PROBLEM | Nothing but the lines from the one containing "Task: Open the Apify account page link" through the end of the data should be output, each reproduced exactly.

RECORDS FOR PROCESSING: Begin

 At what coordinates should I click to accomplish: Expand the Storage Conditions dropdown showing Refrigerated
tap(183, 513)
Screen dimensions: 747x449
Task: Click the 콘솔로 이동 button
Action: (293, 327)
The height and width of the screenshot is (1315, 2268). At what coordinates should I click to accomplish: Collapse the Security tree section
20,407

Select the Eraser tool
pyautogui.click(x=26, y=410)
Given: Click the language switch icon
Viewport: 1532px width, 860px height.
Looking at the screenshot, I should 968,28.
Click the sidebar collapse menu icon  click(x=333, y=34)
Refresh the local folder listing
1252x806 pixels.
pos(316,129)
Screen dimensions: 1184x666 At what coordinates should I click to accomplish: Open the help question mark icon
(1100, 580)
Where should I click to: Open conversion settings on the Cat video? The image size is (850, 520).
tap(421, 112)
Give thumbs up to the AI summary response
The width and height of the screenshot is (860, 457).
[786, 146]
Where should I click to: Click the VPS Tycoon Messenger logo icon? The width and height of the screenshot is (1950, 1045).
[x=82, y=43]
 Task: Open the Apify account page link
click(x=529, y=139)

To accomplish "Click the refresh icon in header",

RECORDS FOR PROCESSING: End

EXERCISE RESULT |
 Task: Open the Apify account page link
click(x=529, y=139)

To accomplish "Click the refresh icon in header",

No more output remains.